# INSTRUCTIONS FOR THE TASK
Restating every entry exactly is the whole task.

# MATERIAL FOR THIS TASK

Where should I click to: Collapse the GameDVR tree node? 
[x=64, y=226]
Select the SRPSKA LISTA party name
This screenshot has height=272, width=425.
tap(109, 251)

# RESPONSE
Where should I click to: Collapse the GameDVR tree node? 
[x=64, y=226]
Select the SRPSKA LISTA party name
This screenshot has height=272, width=425.
tap(109, 251)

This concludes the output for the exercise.